Après les poursuites judiciaires, le caricaturiste Djamel Ghanem a été victime d’une agression caractérisée qui a failli mettre sa vie en danger. «4 individus s’en sont pris à moi et m’ont tabassé en public. Ils m’ont même frappé au niveau de mes testicules», nous confie le jeune caricaturiste victime d’un véritable acharnement à quelques jours du verdict de son procès.
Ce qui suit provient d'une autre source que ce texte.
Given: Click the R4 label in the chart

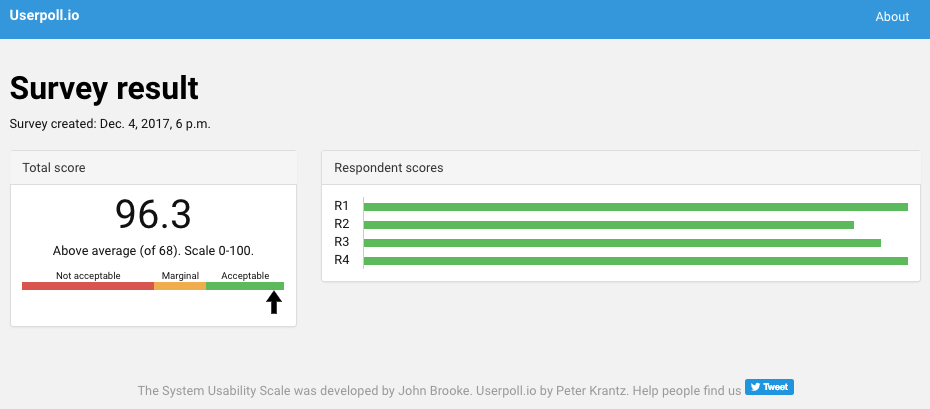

«Je souffre d’une fracture au genou. Mais je tiens bon. Je refuse de déprimer et je poursuis ma résistance contre l’arbitraire et la hogra», a déclaré encore Djamel Ghanem à Algérie-Focus. Notre interlocuteur n’a pas manqué de nous confier qu’une fois au commissariat de police, il a été empêché de joindre par téléphone son avocat. «Vous n’êtes pas ici en Amérique pour appeler votre avocat !», lui a-t-on rétorqué sur un ton méprisant. Plus grave, la police a refusé d’enregistrer sa plainte alors qu’il a été victime d’une agression sauvage juste à côté de la cafétéria où travaille ce jeune caricaturiste pour subvenir aux besoins de sa famille.

Face à ce comportement qui porte atteinte aux droits civiques de Djamel Ghanem, son avocat maitre Youcef Dilem a indiqué à Algérie-Focus qu’il se déplacera dans les heures à venir à Oran pour déposer plainte au niveau du Procureur de la République du tribunal d’Oran. «J’ai de sérieuses craintes pour la sécurité de mon client après ce qui vient d’arriver. Je ne dormirai certainement pas la nuit», a fait savoir cet avocat qui s’interroge sur les circonstances mystérieuses de cette agression laquelle survient étrangement au moment où de nombreux médias nationaux et étrangers se sont solidarisés avec le combat judiciaire de Djamel Ghanem contre son ancien employeur, le quotidien régional La Voix d’Oranie, qui poursuit ce caricaturiste pour abus de confiance et outrage au Président de la République à cause d’une caricature, non publiée, mais jugée insultante à l’égard d’Abdelaziz Bouteflika. Des chefs d’inculpation pour lesquels Djamel Ghanem risque au moins 18 mois de prison ferme.